Nothing fancy, just a visual aid for those who don't think the magnets will rotate themselves. Have fun.

edit: I almost forgot to mention. In the static photos, you will see some toothpicks stuck into the rotating magnets. They are removed in the animation so you can see more rotation. The purpose of the toothpicks is to stop the rotation when passing through the sticky spot into a repulsive orientation. If I had kept the toothpicks in place, you would have seen only 1/2 flip.

Who would think that they wouldn't rotate, and why ?

Discombobulatorr:Who would think that they wouldn't rotate, and why ?

enginerd:Nice graphic. Neat machine.

I don't see any reason that it should turn unless some outside system was rotating the stator magnets.

The outside system in this case is your hand. I hope we're not going to have to put up with an OcH free energy device now. The ObH one has taken up more than enough space on this forum already.

overconfident:

Discombobulatorr:Who would think that they wouldn't rotate, and why ?

enginerd:Nice graphic. Neat machine.

I don't see any reason that it should turn unless some outside system was rotating the stator magnets.

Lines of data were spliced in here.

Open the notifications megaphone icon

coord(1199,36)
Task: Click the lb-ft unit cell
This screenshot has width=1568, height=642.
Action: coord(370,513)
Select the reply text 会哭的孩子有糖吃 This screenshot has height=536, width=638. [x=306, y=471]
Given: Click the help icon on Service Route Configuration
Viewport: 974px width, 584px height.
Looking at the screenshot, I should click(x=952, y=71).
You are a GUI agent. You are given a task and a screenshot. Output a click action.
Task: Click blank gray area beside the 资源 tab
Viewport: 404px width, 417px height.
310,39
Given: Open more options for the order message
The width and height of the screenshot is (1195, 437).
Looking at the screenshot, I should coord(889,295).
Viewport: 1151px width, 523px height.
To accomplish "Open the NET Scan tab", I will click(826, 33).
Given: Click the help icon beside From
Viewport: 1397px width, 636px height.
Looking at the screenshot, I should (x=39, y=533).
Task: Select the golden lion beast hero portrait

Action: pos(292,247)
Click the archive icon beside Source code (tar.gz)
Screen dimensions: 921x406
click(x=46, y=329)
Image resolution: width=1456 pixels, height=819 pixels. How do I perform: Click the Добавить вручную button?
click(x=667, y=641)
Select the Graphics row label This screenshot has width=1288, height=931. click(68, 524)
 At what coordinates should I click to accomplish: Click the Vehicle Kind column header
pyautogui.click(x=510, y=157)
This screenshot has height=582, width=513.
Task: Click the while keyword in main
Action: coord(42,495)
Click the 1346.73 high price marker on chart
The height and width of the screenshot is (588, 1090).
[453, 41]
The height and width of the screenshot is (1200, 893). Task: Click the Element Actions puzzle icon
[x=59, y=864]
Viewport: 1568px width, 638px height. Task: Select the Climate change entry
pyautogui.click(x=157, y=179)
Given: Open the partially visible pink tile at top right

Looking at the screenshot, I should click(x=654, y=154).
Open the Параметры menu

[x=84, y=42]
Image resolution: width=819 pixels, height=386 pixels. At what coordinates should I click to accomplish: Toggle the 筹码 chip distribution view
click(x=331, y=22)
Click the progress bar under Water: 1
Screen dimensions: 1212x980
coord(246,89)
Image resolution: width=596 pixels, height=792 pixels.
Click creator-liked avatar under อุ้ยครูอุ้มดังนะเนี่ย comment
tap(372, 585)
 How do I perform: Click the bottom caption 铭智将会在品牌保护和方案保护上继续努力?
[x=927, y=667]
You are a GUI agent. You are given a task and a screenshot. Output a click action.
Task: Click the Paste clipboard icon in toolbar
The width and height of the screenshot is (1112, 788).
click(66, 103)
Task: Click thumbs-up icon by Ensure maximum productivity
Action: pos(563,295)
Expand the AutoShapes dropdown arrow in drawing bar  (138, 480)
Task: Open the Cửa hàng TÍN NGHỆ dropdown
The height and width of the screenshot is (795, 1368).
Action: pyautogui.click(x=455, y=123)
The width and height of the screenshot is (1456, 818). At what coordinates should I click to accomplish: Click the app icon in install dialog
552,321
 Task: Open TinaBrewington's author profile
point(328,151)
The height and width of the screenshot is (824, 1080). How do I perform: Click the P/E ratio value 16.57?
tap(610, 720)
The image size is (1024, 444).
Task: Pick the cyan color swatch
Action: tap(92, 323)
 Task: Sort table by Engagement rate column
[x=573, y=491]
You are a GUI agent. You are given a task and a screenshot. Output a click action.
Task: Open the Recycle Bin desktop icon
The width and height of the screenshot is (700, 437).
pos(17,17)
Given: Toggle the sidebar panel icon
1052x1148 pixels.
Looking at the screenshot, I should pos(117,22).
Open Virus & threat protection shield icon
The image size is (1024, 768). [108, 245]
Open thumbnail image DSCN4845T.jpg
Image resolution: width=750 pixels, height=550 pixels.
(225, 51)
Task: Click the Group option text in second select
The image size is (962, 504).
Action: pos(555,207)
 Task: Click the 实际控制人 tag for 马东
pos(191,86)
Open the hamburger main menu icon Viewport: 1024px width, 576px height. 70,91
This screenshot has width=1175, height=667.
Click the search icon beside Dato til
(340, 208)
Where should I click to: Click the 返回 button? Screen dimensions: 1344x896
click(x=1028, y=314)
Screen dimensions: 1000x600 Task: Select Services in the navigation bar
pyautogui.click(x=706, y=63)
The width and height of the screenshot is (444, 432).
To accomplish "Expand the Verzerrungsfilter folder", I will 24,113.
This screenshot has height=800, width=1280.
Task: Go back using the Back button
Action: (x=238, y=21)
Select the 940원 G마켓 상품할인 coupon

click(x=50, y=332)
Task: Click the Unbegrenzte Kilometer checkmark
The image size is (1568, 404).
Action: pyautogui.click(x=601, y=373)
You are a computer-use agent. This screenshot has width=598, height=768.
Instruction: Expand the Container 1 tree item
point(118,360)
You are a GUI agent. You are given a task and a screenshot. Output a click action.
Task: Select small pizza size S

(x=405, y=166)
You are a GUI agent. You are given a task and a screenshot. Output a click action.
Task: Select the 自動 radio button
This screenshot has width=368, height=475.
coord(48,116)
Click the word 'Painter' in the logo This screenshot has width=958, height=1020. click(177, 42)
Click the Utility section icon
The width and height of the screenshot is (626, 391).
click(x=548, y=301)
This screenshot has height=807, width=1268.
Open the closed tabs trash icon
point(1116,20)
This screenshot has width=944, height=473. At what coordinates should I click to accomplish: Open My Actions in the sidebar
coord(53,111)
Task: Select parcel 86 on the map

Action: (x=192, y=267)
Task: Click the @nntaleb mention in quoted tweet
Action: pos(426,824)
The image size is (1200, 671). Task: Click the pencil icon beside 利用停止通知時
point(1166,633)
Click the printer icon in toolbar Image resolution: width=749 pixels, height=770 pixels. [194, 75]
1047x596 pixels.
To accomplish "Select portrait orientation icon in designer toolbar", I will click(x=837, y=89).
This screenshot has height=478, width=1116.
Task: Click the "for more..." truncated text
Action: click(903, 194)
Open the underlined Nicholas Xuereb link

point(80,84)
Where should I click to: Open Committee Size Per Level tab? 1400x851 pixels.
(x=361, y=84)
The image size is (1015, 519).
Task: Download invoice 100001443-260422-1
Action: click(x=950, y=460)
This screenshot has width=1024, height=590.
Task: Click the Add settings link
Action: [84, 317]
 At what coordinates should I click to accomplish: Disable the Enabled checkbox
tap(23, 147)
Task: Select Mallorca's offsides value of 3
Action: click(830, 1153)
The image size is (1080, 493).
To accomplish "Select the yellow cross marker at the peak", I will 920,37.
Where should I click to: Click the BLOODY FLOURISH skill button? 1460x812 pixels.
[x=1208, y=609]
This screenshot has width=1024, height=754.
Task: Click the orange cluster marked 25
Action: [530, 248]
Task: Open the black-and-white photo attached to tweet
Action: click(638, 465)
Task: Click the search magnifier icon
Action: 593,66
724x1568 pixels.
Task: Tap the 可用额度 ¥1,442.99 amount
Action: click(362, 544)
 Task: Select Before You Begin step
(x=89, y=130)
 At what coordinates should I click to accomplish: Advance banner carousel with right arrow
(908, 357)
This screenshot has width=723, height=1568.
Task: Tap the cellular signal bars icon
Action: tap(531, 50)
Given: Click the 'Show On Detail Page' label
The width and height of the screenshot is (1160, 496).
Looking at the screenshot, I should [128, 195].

"I am moving the stator instead of the rotor simply so you can see the magnetic relationships and the rotating magnets as the position changes."

WTF? You know I am in favor of your ideas, OC, but here I fear you tread perilously close to Omni-bus's S-N-OT.

(ETA I see Discombob's made essentially the same comment)

Discombobulatorr:The outside system in this case is your hand. I hope we're not going to have to put up with an OcH free energy device now. The ObH one has taken up more than enough space on this forum already.

Don't worry. If I ever get the real thing built, it will either turn all on it's own or sit statically holding my door open.

@OC

Nice graphics

The magnets will obviously rotate with that setup since they are being moved between attraction and repulsion positions caused by the magnets on the stator.

btw, I like cheerios as well, never buy them though because I scoff the contents of the box as a snack

Those pictures make me think it would`nt be too difficult for RB or someone to bodge something together as proof of concept with details of the magnets required etc.

@ RB, you would eat a whole box at one go??

alsetalokin:
WTF? You know I am in favor of your ideas, OC, but here I fear you tread perilously close to Omni-bus's S-N-OT.

(ETA I see Discombob's made essentially the same comment)

@Al, I only did this to visually illustrate that the magnets will rotate of their own accord. There have been comments in this and other threads claiming it couldn't be done without gears, servos, or cams. In attraction, the rotating magnets will actually align and keep themselves at an optimum angle. As we pass the sticky point, the magnets will want to flip back into attraction (as they do in this little experiment). The stop levers and ramps are designed to prevent this from occurring by locking the magnet into repulsion.